The company aims to introduce 23 electrified models, including 15 new electric vehicles (EVs), by 2030. Furthermore, it expects 50% of Nissan and its luxury brand INFINITI’s line-up to be electric by 2030. In terms of sales mix, the company expects more than 75% of sales in Europe to be from its electric cars, in Japan more than 55%, in China more than 40% and in the US it aims to have 40% of its sales from EVs by 2030.
“The role of companies to address societal needs is increasingly heightened. With Nissan Ambition 2030, we will drive the new age of electrification, advance technologies to reduce carbon footprint and pursue new business opportunities.

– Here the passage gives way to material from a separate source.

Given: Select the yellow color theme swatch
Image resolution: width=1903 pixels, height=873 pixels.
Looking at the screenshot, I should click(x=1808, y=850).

We want to transform Nissan to become a sustainable company that is truly needed by customers and society,” Makoto Uchida, CEO of Nissan, said in a statement on Monday.
Bringing down battery costs
“With our new ambition, we continue to take the lead in accelerating the natural shift to EVs by creating customer pull through an attractive proposition by driving excitement, enabling adoption and creating a cleaner world,” said Nissan COO Ashwani Gupta.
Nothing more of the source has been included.